*** Opening of SOURCE INFORMATION ***
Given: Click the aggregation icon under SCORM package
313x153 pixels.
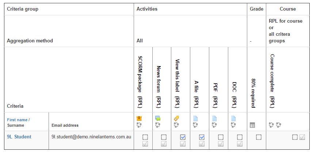Looking at the screenshot, I should [x=139, y=125].
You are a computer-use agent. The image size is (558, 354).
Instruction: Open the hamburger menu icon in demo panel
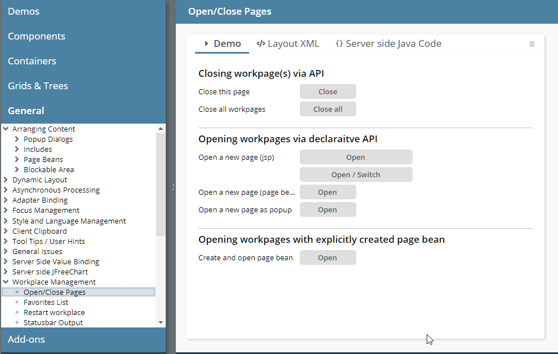pos(532,44)
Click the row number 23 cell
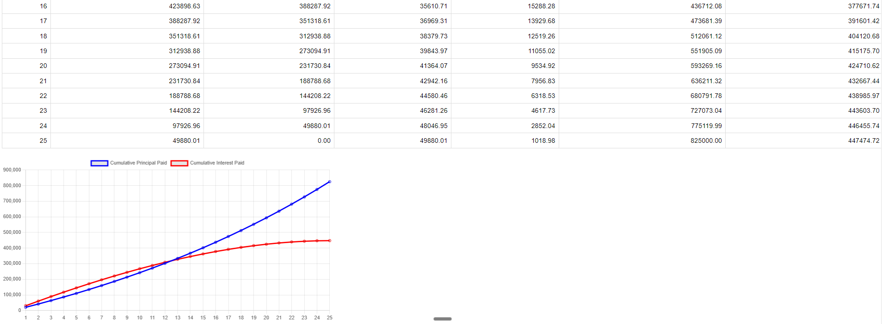The height and width of the screenshot is (324, 882). point(43,110)
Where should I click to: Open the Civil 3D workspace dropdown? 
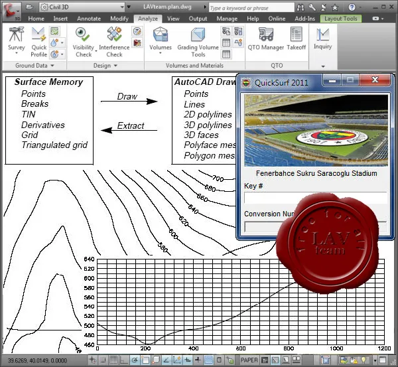click(x=82, y=7)
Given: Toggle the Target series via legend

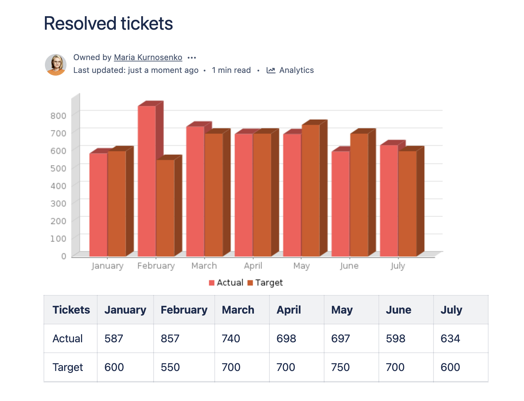Looking at the screenshot, I should point(269,282).
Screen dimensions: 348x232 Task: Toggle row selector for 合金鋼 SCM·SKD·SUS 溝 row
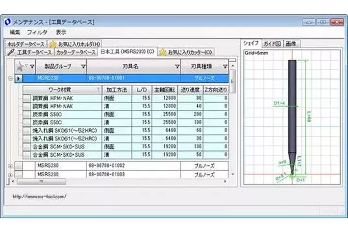point(26,154)
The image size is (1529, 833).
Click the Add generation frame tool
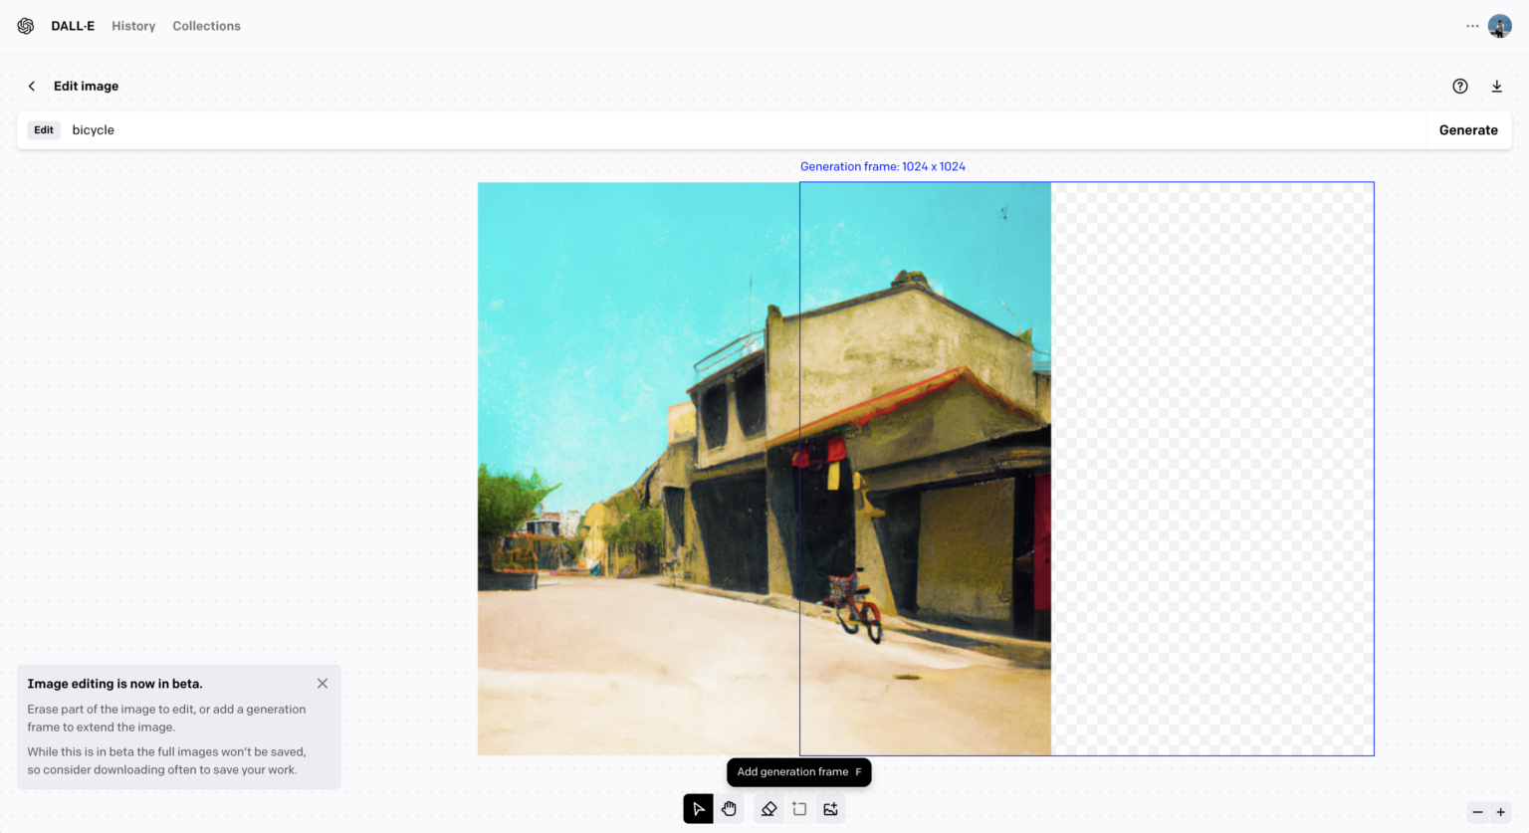click(799, 809)
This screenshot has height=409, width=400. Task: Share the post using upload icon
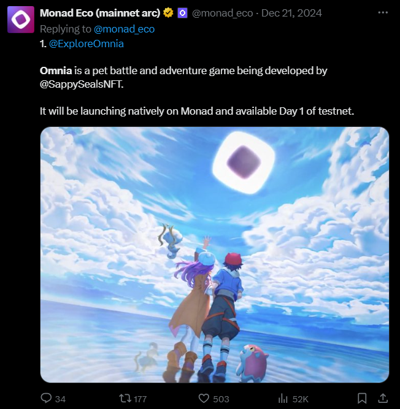[x=383, y=399]
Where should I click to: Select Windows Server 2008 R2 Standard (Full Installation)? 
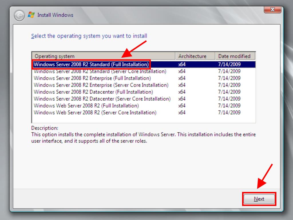click(x=91, y=64)
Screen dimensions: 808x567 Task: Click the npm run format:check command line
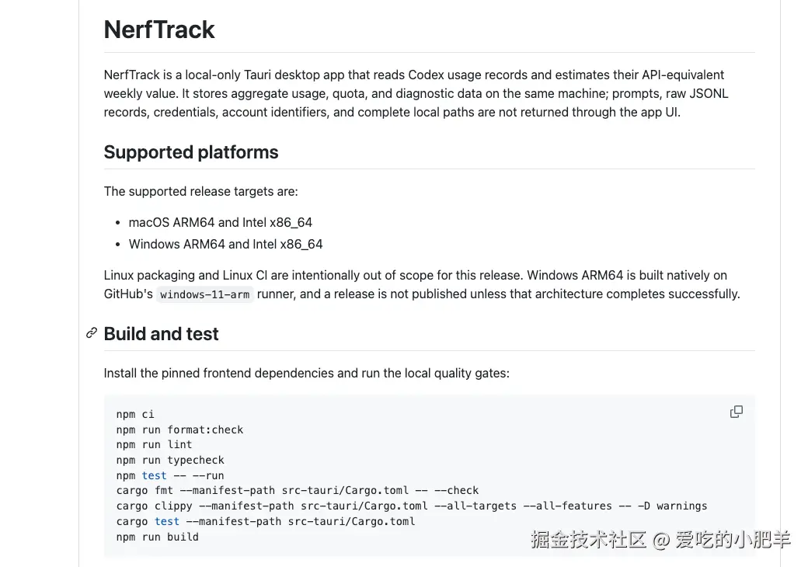pyautogui.click(x=179, y=430)
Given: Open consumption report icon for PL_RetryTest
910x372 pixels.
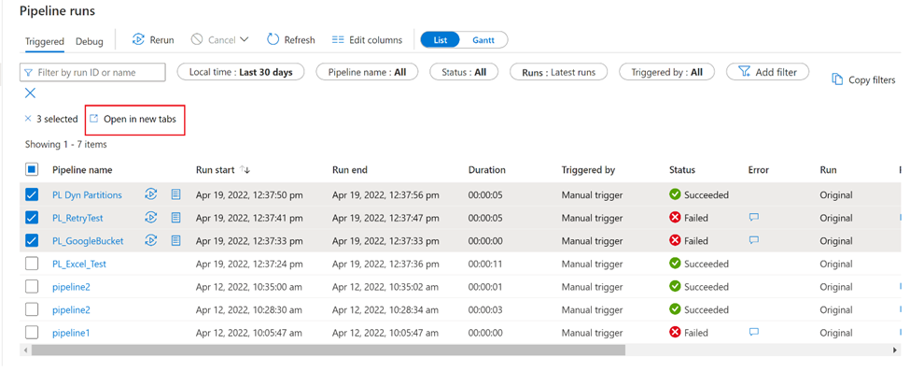Looking at the screenshot, I should [x=175, y=218].
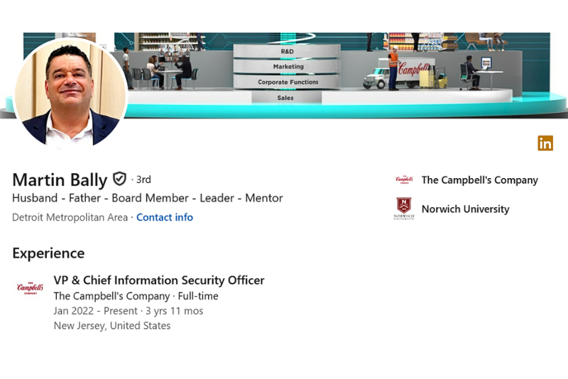Select the Marketing label in the banner
The width and height of the screenshot is (568, 379).
coord(288,67)
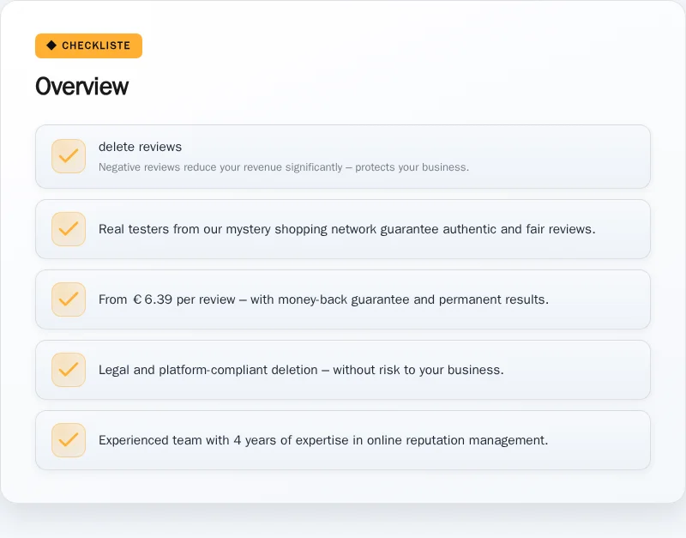Click 'authentic and fair reviews' phrase
Viewport: 686px width, 538px height.
tap(519, 229)
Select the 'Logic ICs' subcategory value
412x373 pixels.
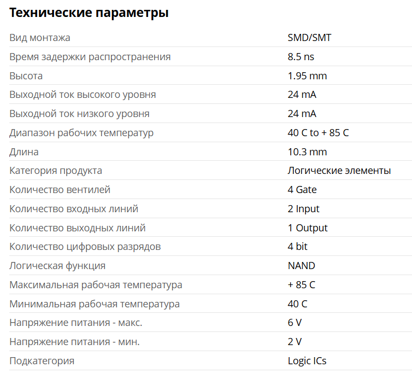point(307,361)
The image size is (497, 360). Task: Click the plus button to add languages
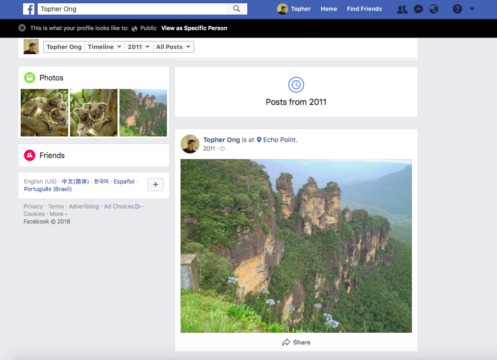click(x=156, y=185)
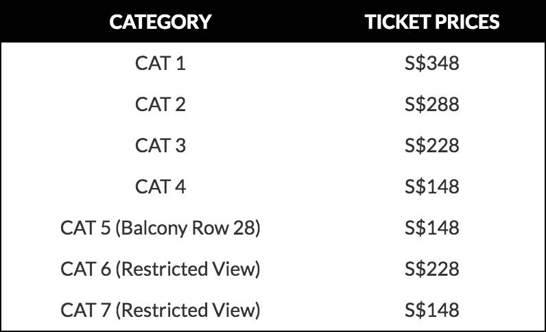Select the CAT 6 label text

(x=86, y=269)
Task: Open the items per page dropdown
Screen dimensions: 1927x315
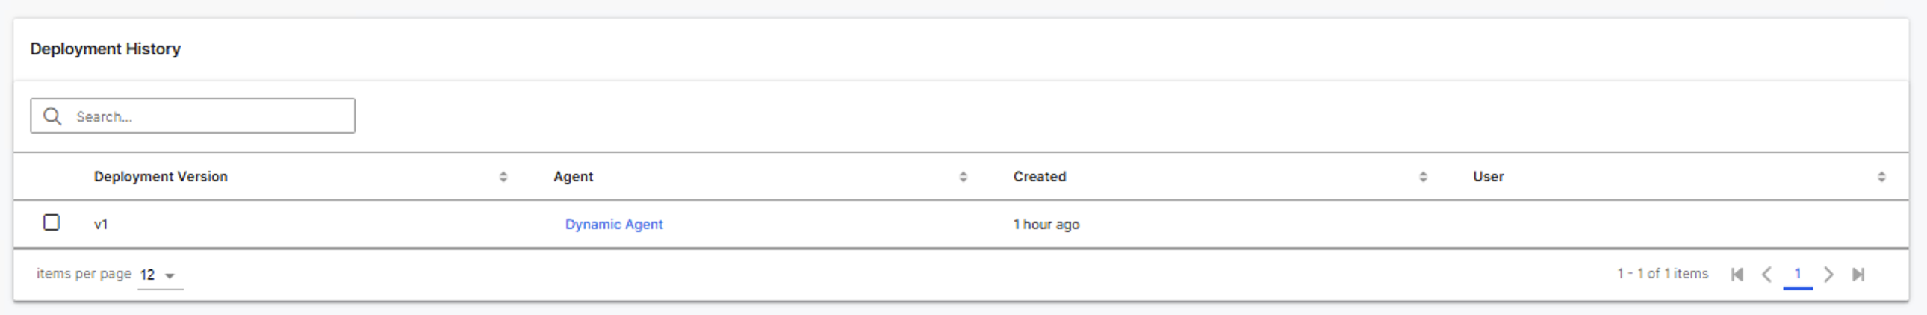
*** Close of SOURCE INFORMATION ***
### TASK TO CARRY OUT
Please return only the lines from the one holding "The image size is (1529, 833)." through the end of the data, both ends included; do not copy any pictures.

### WRITTEN RESPONSE
The image size is (1529, 833).
Click the Add generation frame tool
click(799, 809)
This screenshot has height=409, width=400. Task: Share the post using upload icon
[x=383, y=399]
Where should I click to: Select Windows Server 2008 R2 Standard (Full Installation)? 
click(x=91, y=64)
Screen dimensions: 808x567 Task: Click the npm run format:check command line
pyautogui.click(x=179, y=430)
Given: Open consumption report icon for PL_RetryTest
910x372 pixels.
Looking at the screenshot, I should [x=175, y=218].
Select the Marketing label in the banner
The width and height of the screenshot is (568, 379).
coord(288,67)
Click 'authentic and fair reviews' phrase
Viewport: 686px width, 538px height.
tap(519, 229)
Select the 'Logic ICs' subcategory value
412x373 pixels.
point(307,361)
The image size is (497, 360). Task: Click the plus button to add languages
click(x=156, y=185)
Select the CAT 6 label text

(x=86, y=269)
Task: Open the items per page dropdown
Screen dimensions: 1927x315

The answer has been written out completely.